BYD Vertical Integration
BYD achieved complete vertical integration producing batteries (Blade Battery), electric motors, power semiconductors (IGBT/SiC), controllers, and thermal management systems entirely in-house, giving it the industry's lowest per-vehicle cost structure.
Global Battery Production Share
Chinese battery manufacturers produced 75 percent of global EV batteries in 2024, with the top 6 Chinese makers (CATL, BYD, CALB, Gotion, EVE, Sunwoda) accounting for over 60 percent of worldwide installations.
EV Motor Production Scale
China's EV motor production reached 30 million units annually, with domestic makers supplying over 90 percent of the domestic market and expanding exports to European and Southeast Asian automakers.
Supply Chain Cost Reduction
Overall EV supply chain costs declined 15 percent year-over-year driven by lithium price normalization, manufacturing scale efficiencies, and increased domestic component localization reducing import dependency.
Power Semiconductor Growth
Silicon carbide (SiC) power semiconductors for EVs saw 80 percent growth as BYD, StarPower, and TanKeBlue ramped 800V platform production, reducing reliance on imported Infineon and STMicroelectronics chips.
Side-by-Side Comparison
| Component | Leading Chinese Maker | Global Rank | Market Share | Key Customers |
|---|---|---|---|---|
| Battery Cells | CATL | #1 Global | 37% | Tesla, BMW, BYD, VW |
| Battery Cells | BYD (FinDreams) | #2 Global | 16% | BYD, Toyota, Tesla |
| Electric Motors | BYD, Jingjin Electric | #1-2 China | 90% domestic | BYD, Geely, Changan |
| Power Electronics | BYD Semiconductor | #1 China SiC | 30% domestic | BYD, GAC, others |
| Thermal Management | Sanhua Intelligent | #1 China | 25% global | Tesla, VW, BYD |
Frequently Asked Questions
China's EV supply chain competitiveness stems from several factors: massive domestic market scale enabling economies of scale, government subsidies and industrial policy supporting the entire value chain, vertically integrated manufacturers like BYD eliminating intermediary costs, abundant rare earth and mineral processing capacity, and a dense network of component suppliers within close geographic proximity reducing logistics costs and enabling rapid iteration.
CATL (Contemporary Amperex Technology Co.
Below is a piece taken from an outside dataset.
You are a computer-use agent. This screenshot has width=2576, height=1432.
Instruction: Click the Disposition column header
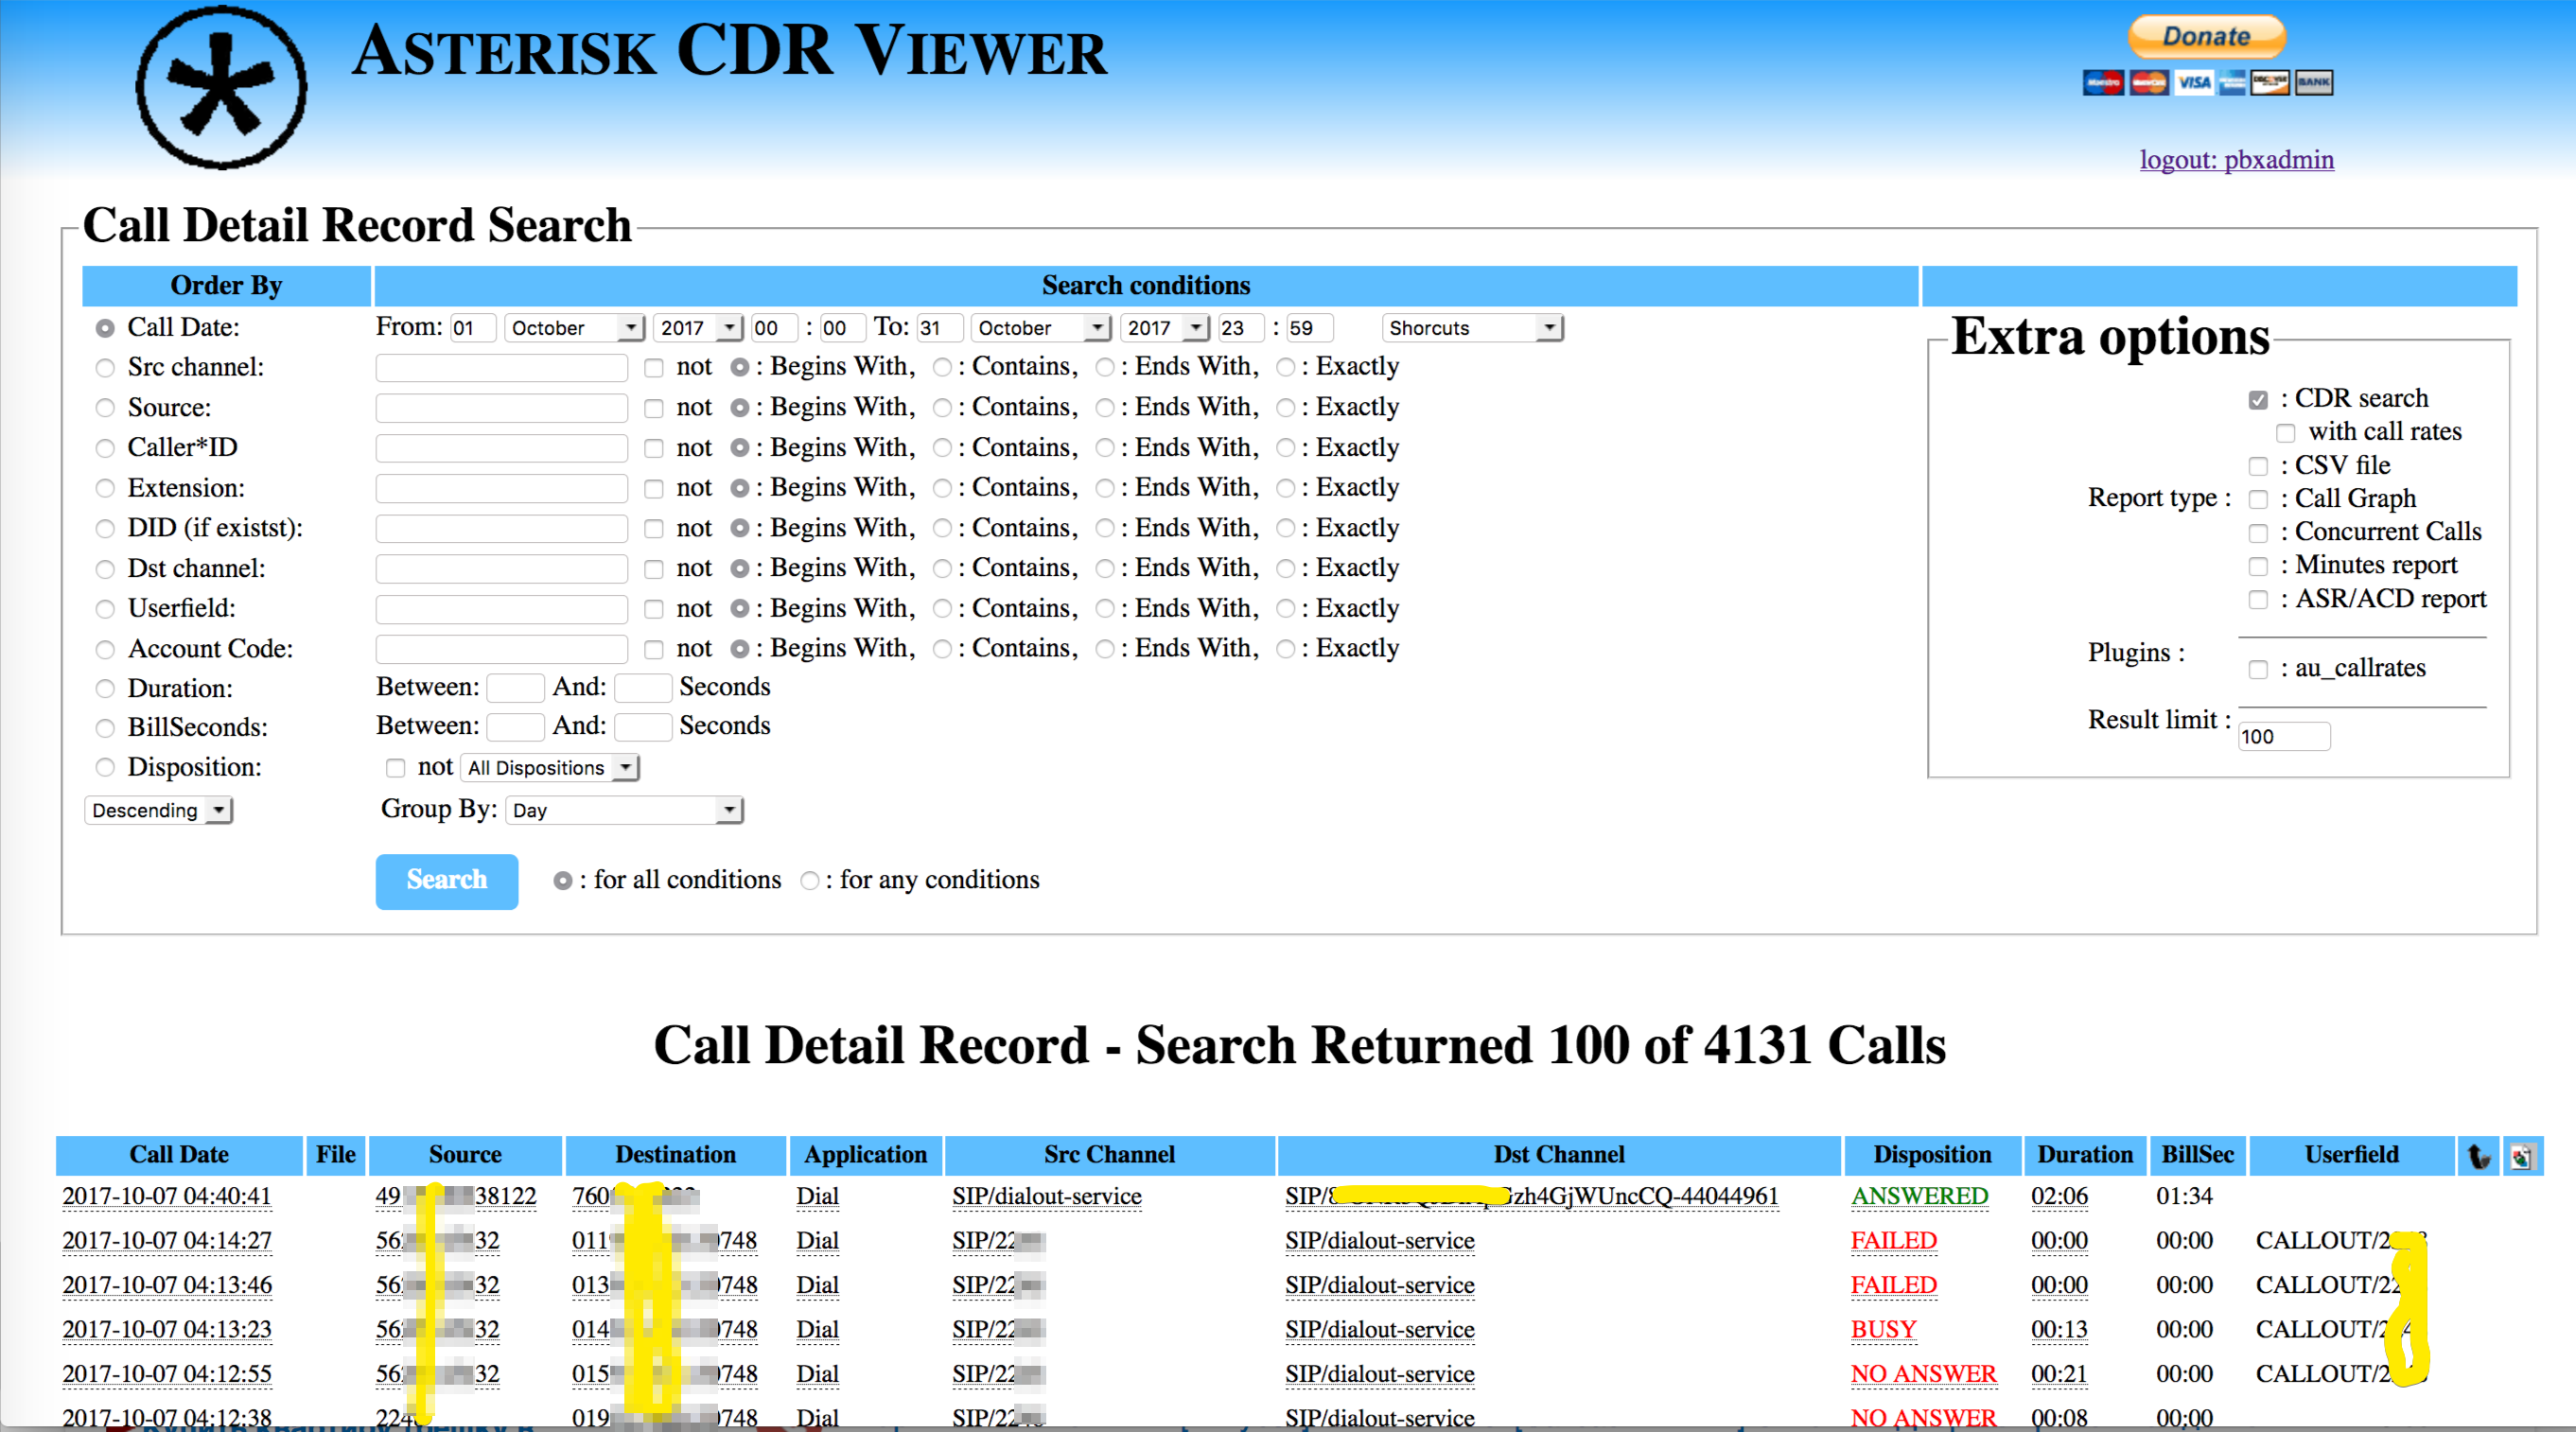(1931, 1155)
Limited) is the world's largest battery manufacturer, founded in 2011. Its dominance comes from industry-leading energy density, manufacturing efficiency, and cost control. CATL invests heavily in R&D, pioneering technologies like cell-to-pack (CTP) and sodium-ion batteries. It supplies virtually every major automaker globally and has expanded into energy storage systems, battery recycling, and overseas manufacturing in Hungary and Indonesia.
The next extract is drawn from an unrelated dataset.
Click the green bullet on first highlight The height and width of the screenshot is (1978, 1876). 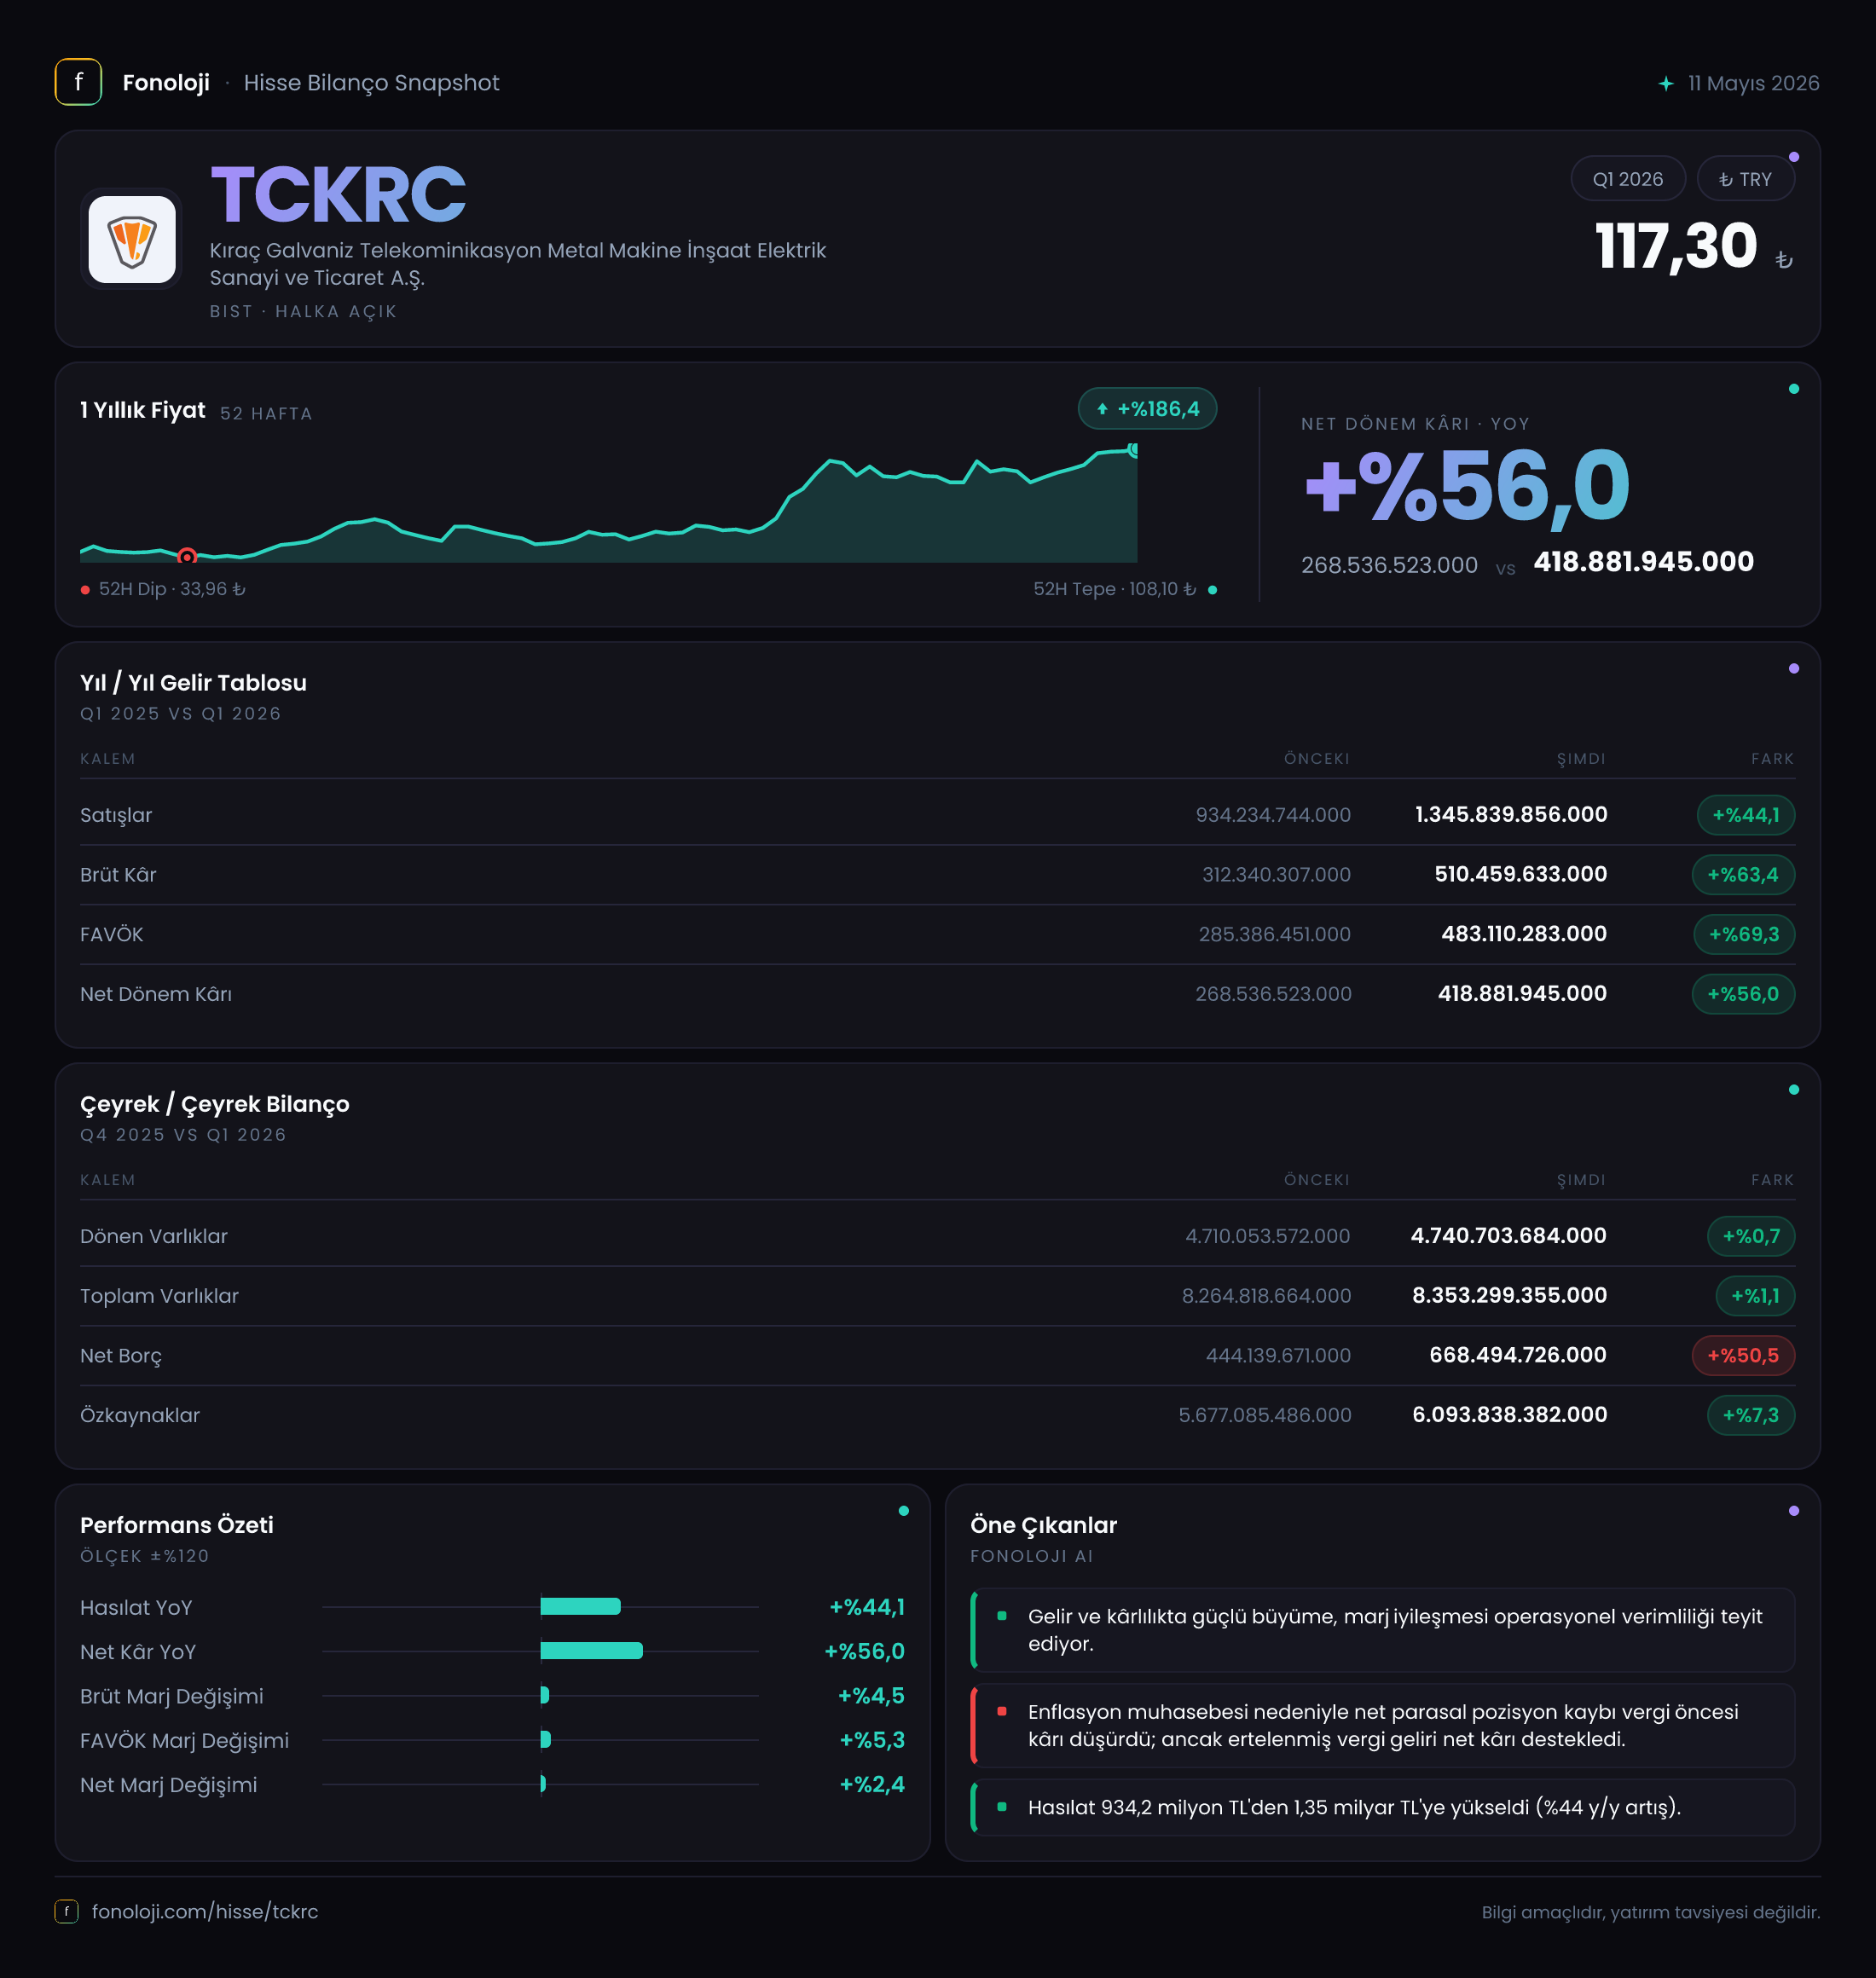(1002, 1616)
BYD's Blade Battery is a lithium iron phosphate (LFP) battery with cells arranged in a blade-like rectangular formation that eliminates module housings. This design increases pack-level energy density by 50 percent compared to conventional LFP packs, improves structural rigidity (the battery pack serves as a structural component of the vehicle), and achieves superior safety with nail penetration tests showing no fire or thermal runaway. The simplified structure also reduces costs by 30 percent.
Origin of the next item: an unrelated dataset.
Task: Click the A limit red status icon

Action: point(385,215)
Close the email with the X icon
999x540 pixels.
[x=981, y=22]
Key risks include: dependence on imported lithium (China processes but doesn't mine most lithium), cobalt and nickel supply concentration in Congo and Indonesia, US/EU tariffs and trade restrictions on Chinese EV exports, advanced semiconductor shortages for autonomous driving chips, and geopolitical risks threatening overseas expansion plans. Companies are mitigating these through lithium recycling, sodium-ion battery development, and localizing production in target markets.